§ Your task: A verbatim reproduction of every entry is the expected answer.
+--
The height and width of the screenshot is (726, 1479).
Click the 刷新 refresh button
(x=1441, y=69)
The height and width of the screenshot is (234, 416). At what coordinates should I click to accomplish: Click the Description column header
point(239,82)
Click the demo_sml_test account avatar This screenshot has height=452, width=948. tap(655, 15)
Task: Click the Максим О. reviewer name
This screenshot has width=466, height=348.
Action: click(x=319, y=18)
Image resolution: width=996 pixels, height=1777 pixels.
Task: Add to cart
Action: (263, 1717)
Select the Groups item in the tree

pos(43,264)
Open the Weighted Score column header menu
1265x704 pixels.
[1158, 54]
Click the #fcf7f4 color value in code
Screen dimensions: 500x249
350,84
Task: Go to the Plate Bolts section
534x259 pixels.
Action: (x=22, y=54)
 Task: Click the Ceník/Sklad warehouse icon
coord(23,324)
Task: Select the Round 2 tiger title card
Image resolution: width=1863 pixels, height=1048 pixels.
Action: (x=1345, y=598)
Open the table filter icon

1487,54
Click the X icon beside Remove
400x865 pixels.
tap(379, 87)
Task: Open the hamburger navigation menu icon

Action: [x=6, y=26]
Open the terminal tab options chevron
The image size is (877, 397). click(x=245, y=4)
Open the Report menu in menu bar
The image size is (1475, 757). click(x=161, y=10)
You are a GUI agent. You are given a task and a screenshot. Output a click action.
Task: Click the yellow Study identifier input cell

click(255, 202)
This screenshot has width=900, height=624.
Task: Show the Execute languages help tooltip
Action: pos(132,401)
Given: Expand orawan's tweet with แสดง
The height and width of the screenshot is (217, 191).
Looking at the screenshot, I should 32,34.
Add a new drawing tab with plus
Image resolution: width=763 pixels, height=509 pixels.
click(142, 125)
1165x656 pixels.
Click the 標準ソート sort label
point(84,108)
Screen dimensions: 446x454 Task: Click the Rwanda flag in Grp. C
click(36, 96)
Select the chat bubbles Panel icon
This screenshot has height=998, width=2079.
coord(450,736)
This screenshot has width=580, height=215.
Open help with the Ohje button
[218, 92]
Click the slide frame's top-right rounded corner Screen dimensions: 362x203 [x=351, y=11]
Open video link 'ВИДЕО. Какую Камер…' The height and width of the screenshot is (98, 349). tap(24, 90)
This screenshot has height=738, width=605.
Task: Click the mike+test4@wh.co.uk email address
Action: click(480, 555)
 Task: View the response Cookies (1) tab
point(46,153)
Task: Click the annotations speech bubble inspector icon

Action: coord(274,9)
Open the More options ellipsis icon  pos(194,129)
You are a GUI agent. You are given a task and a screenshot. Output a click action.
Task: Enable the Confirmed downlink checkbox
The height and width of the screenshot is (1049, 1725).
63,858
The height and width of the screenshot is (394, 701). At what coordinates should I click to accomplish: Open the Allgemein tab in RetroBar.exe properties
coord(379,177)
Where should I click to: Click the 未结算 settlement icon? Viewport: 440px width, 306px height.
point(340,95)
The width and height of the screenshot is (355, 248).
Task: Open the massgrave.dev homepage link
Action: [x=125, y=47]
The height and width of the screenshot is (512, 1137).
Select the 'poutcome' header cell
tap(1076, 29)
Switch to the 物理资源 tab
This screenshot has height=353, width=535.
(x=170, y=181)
+--
§ Task solution:
The height and width of the screenshot is (726, 1479).
Click the 刷新 refresh button
(x=1441, y=69)
The height and width of the screenshot is (234, 416). At what coordinates should I click to accomplish: Click the Description column header
point(239,82)
Click the demo_sml_test account avatar This screenshot has height=452, width=948. tap(655, 15)
Task: Click the Максим О. reviewer name
This screenshot has width=466, height=348.
Action: click(x=319, y=18)
Image resolution: width=996 pixels, height=1777 pixels.
Task: Add to cart
Action: (263, 1717)
Select the Groups item in the tree

pos(43,264)
Open the Weighted Score column header menu
1265x704 pixels.
[1158, 54]
Click the #fcf7f4 color value in code
Screen dimensions: 500x249
350,84
Task: Go to the Plate Bolts section
534x259 pixels.
Action: (x=22, y=54)
 Task: Click the Ceník/Sklad warehouse icon
coord(23,324)
Task: Select the Round 2 tiger title card
Image resolution: width=1863 pixels, height=1048 pixels.
Action: (x=1345, y=598)
Open the table filter icon

1487,54
Click the X icon beside Remove
400x865 pixels.
tap(379, 87)
Task: Open the hamburger navigation menu icon

Action: [x=6, y=26]
Open the terminal tab options chevron
The image size is (877, 397). click(x=245, y=4)
Open the Report menu in menu bar
The image size is (1475, 757). click(x=161, y=10)
You are a GUI agent. You are given a task and a screenshot. Output a click action.
Task: Click the yellow Study identifier input cell

click(255, 202)
This screenshot has width=900, height=624.
Task: Show the Execute languages help tooltip
Action: pos(132,401)
Given: Expand orawan's tweet with แสดง
The height and width of the screenshot is (217, 191).
Looking at the screenshot, I should 32,34.
Add a new drawing tab with plus
Image resolution: width=763 pixels, height=509 pixels.
click(142, 125)
1165x656 pixels.
Click the 標準ソート sort label
point(84,108)
Screen dimensions: 446x454 Task: Click the Rwanda flag in Grp. C
click(36, 96)
Select the chat bubbles Panel icon
This screenshot has height=998, width=2079.
coord(450,736)
This screenshot has width=580, height=215.
Open help with the Ohje button
[218, 92]
Click the slide frame's top-right rounded corner Screen dimensions: 362x203 [x=351, y=11]
Open video link 'ВИДЕО. Какую Камер…' The height and width of the screenshot is (98, 349). tap(24, 90)
This screenshot has height=738, width=605.
Task: Click the mike+test4@wh.co.uk email address
Action: click(480, 555)
 Task: View the response Cookies (1) tab
point(46,153)
Task: Click the annotations speech bubble inspector icon

Action: coord(274,9)
Open the More options ellipsis icon  pos(194,129)
You are a GUI agent. You are given a task and a screenshot. Output a click action.
Task: Enable the Confirmed downlink checkbox
The height and width of the screenshot is (1049, 1725).
63,858
The height and width of the screenshot is (394, 701). At what coordinates should I click to accomplish: Open the Allgemein tab in RetroBar.exe properties
coord(379,177)
Where should I click to: Click the 未结算 settlement icon? Viewport: 440px width, 306px height.
point(340,95)
The width and height of the screenshot is (355, 248).
Task: Open the massgrave.dev homepage link
Action: [x=125, y=47]
The height and width of the screenshot is (512, 1137).
Select the 'poutcome' header cell
tap(1076, 29)
Switch to the 物理资源 tab
This screenshot has height=353, width=535.
(x=170, y=181)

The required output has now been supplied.